Living Stones: The Building Blocks of Legacy

Ps. Nathan Canto | November 9, 2025

We’re in the middle of Legacy Season, a time where we look beyond what we can build with our hands and focus on what God is building through our lives.

God is building something sacred here at Heirs Church. A home where people encounter hope. Where sons and daughters are formed into the likeness of Christ. But while man builds with brick and mortar, God builds with something entirely different.

He builds with people.
He builds with living stones.

The House God Builds

Peter writes in 1 Peter 2:4–5:

As you come to him, the living Stone—rejected by humans but chosen by God and precious to him— you also, like living stones, are being built into a spiritual house to be a holy priesthood, offering spiritual sacrifices acceptable to God through Jesus Christ.

This is how God chooses to build: not with perfect bricks, but with surrendered lives.
He isn’t looking for polished, identical pieces that fit neatly together. He’s looking for hearts that have been shaped by His hand.

In other words, He doesn’t build with bricks manufactured by man’s effort — He builds with living stones formed by His grace.

Bricks and Stones

When God delivered Israel out of Egypt, He gave them this instruction in Exodus 20:25:

If you make an altar of stones for Me, do not build it with dressed stones, for you will defile it if you use a tool on it.

It’s a small detail, but it carries a massive truth.

In Egypt, God’s people had spent years making bricks. They were uniform, man-made, and manufactured by labor and used for the purposes of their masters. But when God freed them, He told them to build altars of earth & stone, untouched by tools, shaped only by His creation.

He was teaching them a new way to build.

God doesn’t dwell in man-made effort in pursuit of perfection.

He dwells in the surrender of His people.

Fast forward back to 2 Peter and it unpacks what this means for us today. Peter declares that we (yes, you and me) are the material God builds with — Each of us a living, uncut stone, uniquely shaped by His Spirit. And from that truth come three foundations of legacy.

1. Living Stones Are Purposed to Build

Our purpose isn’t discovered through activity; it’s received through identity. We don’t build to become sons and daughters; we build because we are sons and daughters.

Ephesians 2:21–22 says,

In him the whole building is joined together and rises to become a holy temple in the Lord. And in him you too are being built together to become a dwelling in which God lives by his Spirit.

Our purpose starts not with doing, but with belonging.

When we understand that, the burden to earn turns into the desire to serve.
We stop striving to build for God by our own efforts and start allowing Him to build through us by his purpose.
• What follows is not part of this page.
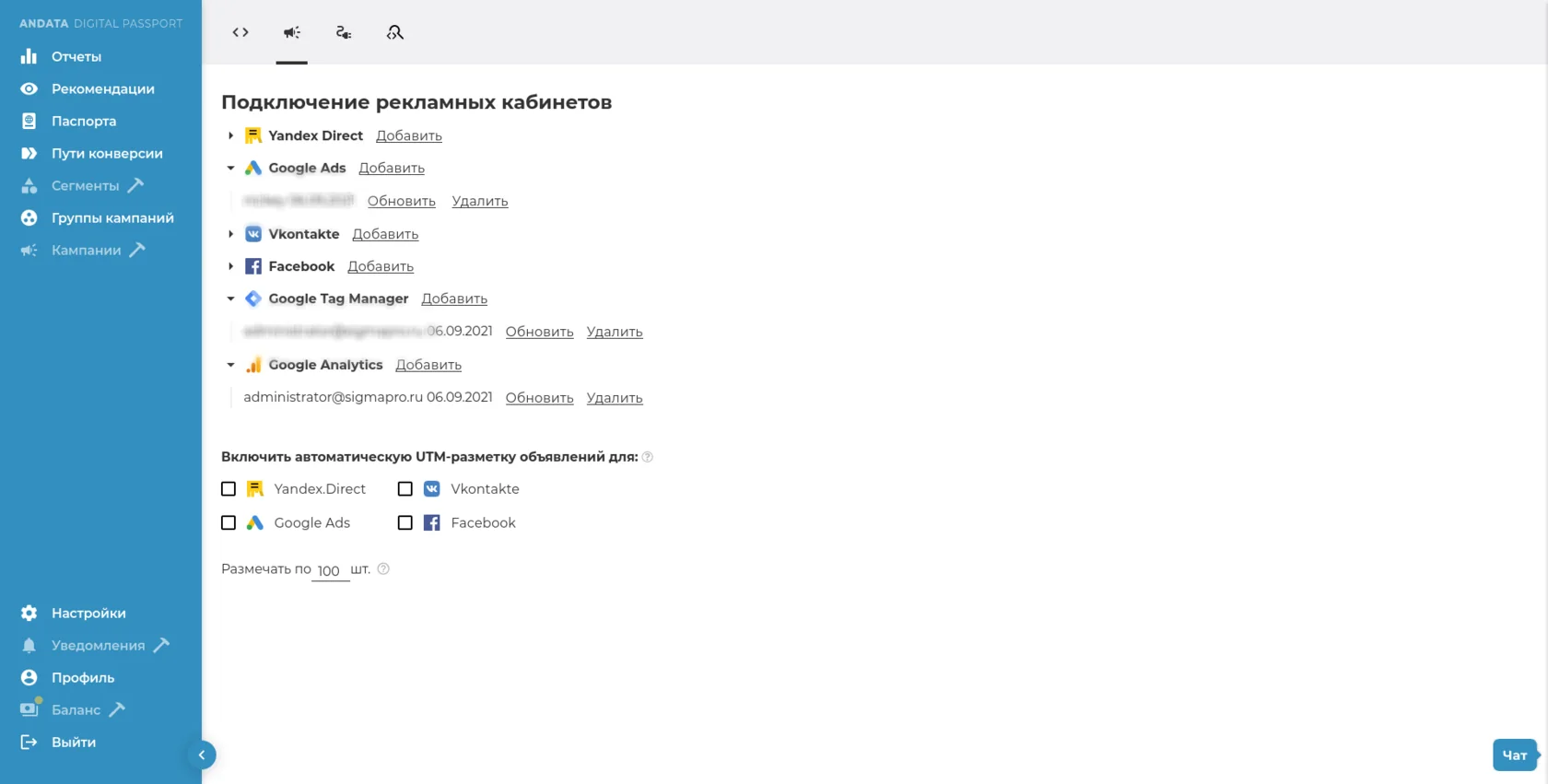Collapse the sidebar with arrow button

(202, 755)
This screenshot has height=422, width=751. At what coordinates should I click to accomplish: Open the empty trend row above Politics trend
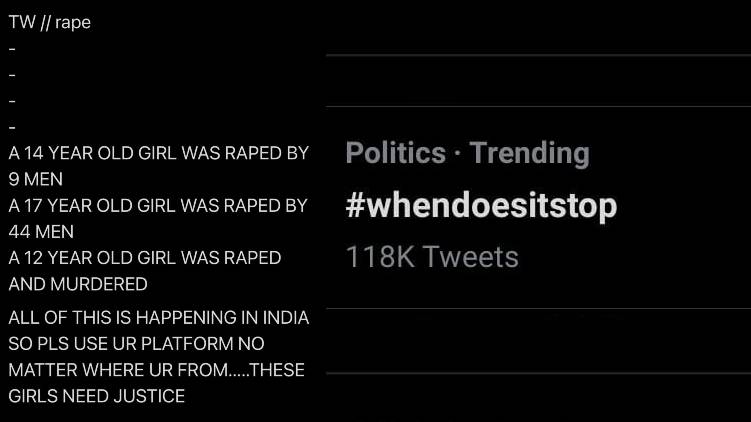click(x=538, y=81)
2. Living Stones Become a Holy Priesthood

Peter says we are being built into a “holy priesthood.” In the Old Testament, priests were the ones who tended the altar and ministered before God. They carried the weight of His presence and represented the people before Him.
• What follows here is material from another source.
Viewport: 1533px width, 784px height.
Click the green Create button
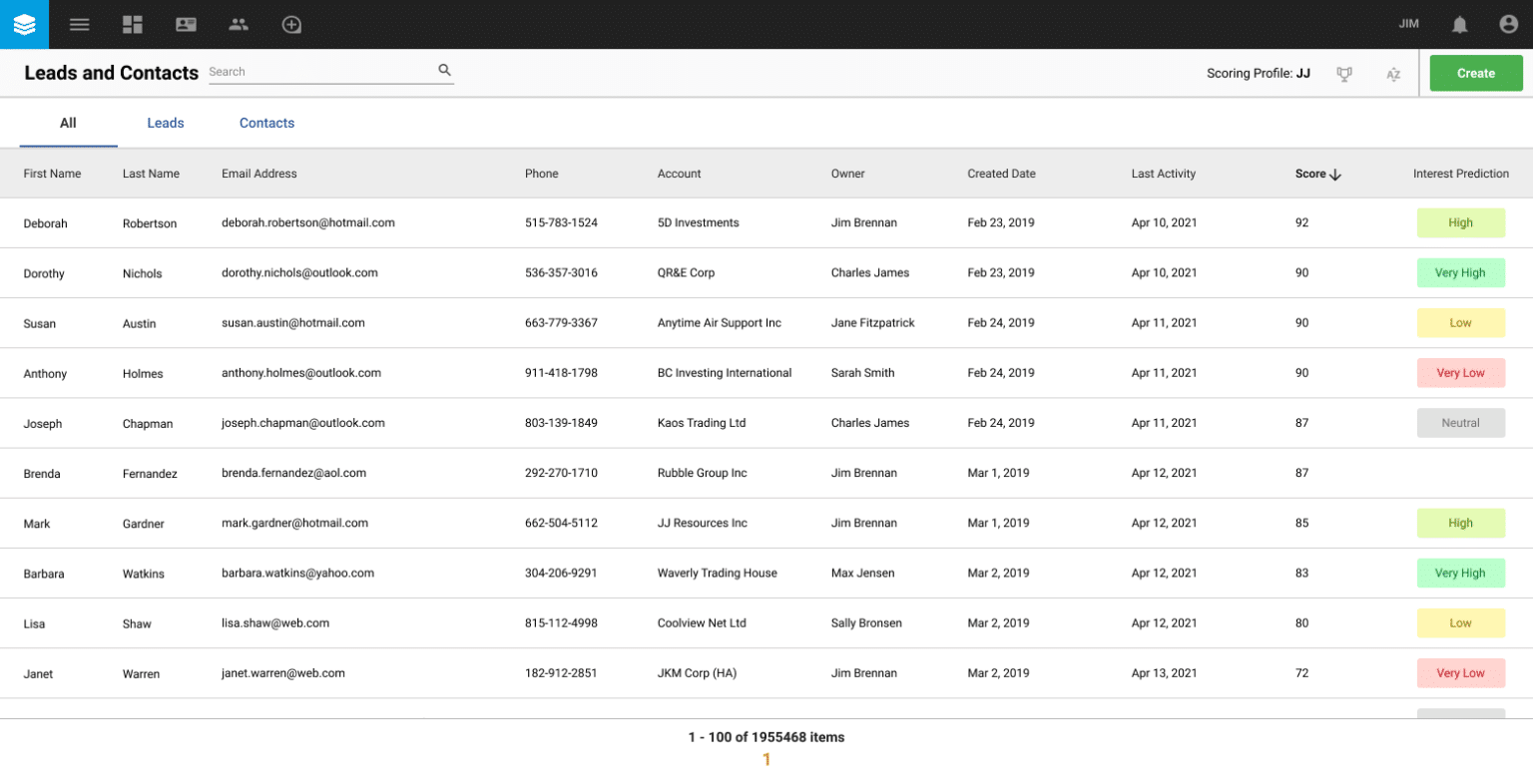pyautogui.click(x=1475, y=73)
Now, through Jesus, that calling belongs to us.

This is not a spectator faith.

You are not just part of the house, you are called to minister within it. To be a holy priesthood means our lives are no longer about building monuments to our success but building altars to Him. Holy spaces where we host His presence and His people.
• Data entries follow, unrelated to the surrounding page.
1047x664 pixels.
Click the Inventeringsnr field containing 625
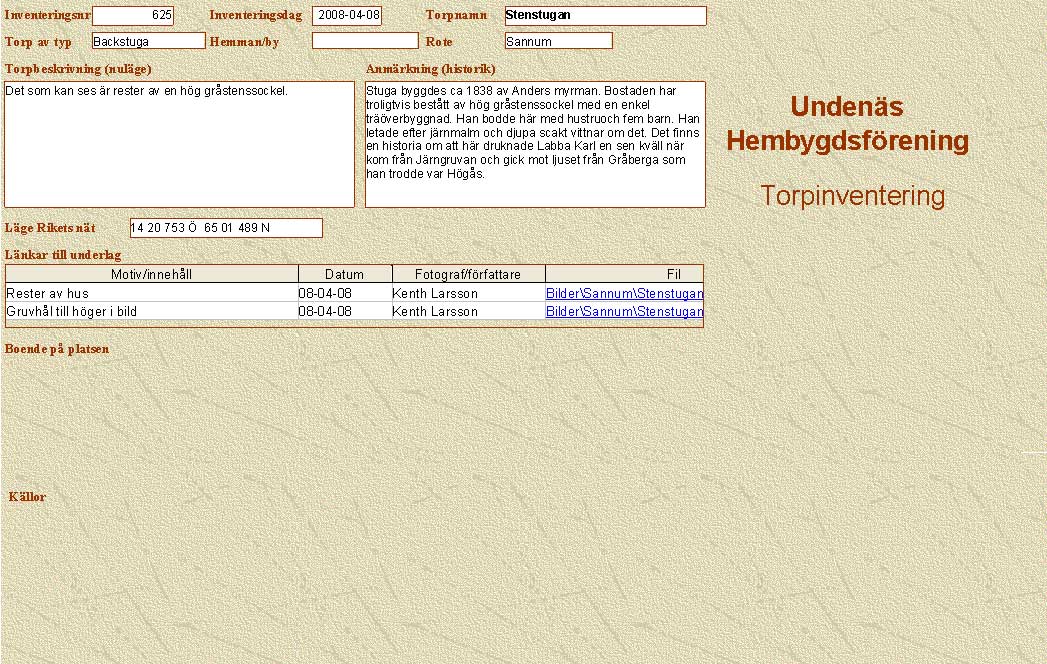pos(132,16)
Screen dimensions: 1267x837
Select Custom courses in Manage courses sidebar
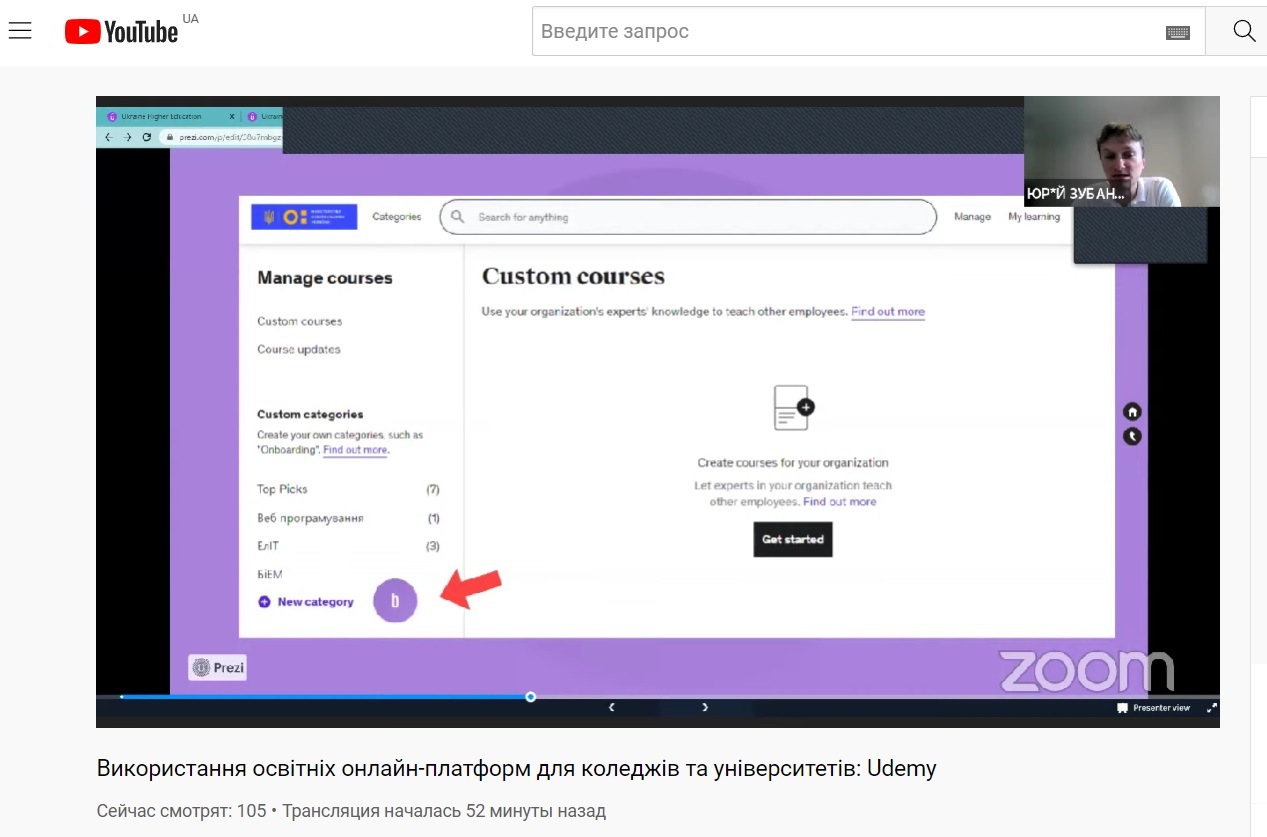click(299, 321)
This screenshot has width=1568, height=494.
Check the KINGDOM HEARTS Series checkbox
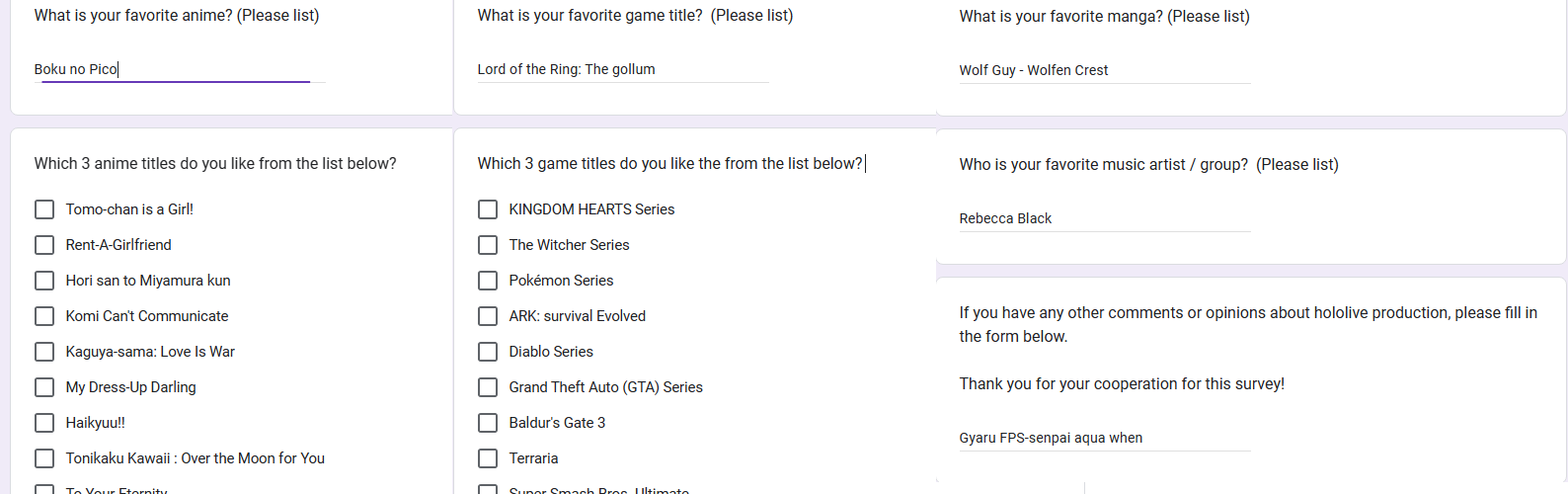488,209
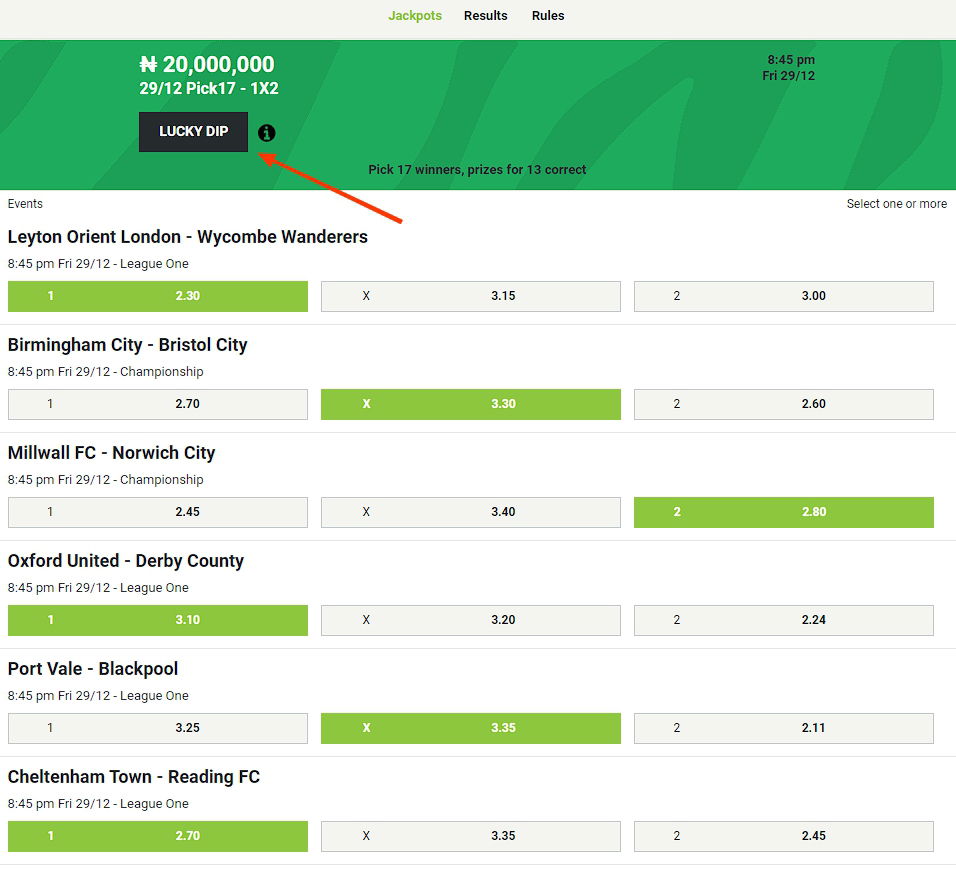This screenshot has width=956, height=869.
Task: Open the Jackpots tab
Action: tap(415, 16)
3. Living Stones Offer Spiritual Sacrifices

Romans 12:1 tells us,

Therefore, I urge you, brothers and sisters, in view of God’s mercy, to offer your bodies as a living sacrifice, holy and pleasing to God—this is your true and proper worship.

Our worship isn’t limited to songs, offerings, or moments of serving.
It’s our whole life; every decision, every word, every act of obedience, being placed on the altar before Him.

David understood this in 2 Samuel 24. When offered a free altar and animals for sacrifice, he refused, saying, “I will not sacrifice to the Lord my God burnt offerings that cost me nothing.”

Legacy always costs something.

The place David built that altar — Mount Moriah — was the same mountain where Abraham once offered Isaac, and later where David’s own son, Solomon, built the Temple.

Every act of costly obedience carries eternal impact. Legacy begins when we stop offering pieces of our lives and start offering our whole selves to God.

The Call: To Be Shaped in the River

When David faced Goliath, he chose five smooth stones from a stream (1 Samuel 17:40). He didn’t pull them from a quarry or a pile of rubble; he found them in the flow of the river.

That’s where stones are shaped, in the current, not in isolation.

In the same way, our lives are formed in the flow of God’s grace and community. It’s in relationships, in church life, in the refining moments of connection, that God smooths out our rough edges.

Here’s a hot take: A Godly, Christ-centered community is inherently uncomfortable. But it’s for a purpose. It’s where God prepares us. It’s where we are formed by the Holy Spirit, shaped into the likeness of Christ, and placed for his purpose.

So the question is: Are you sitting on the shore, wondering why you’re not being formed? Or are you in the river?

It’s time to get in the river.

Let’s allow Him to shape us, place us, and use us as living stones, building a legacy that carries His presence for generations to come.

That is the kind of legacy that lasts:
Not a polished monument of perfection, but a living altar of surrendered hearts.
Not something we build for Him, but something He builds within and through us.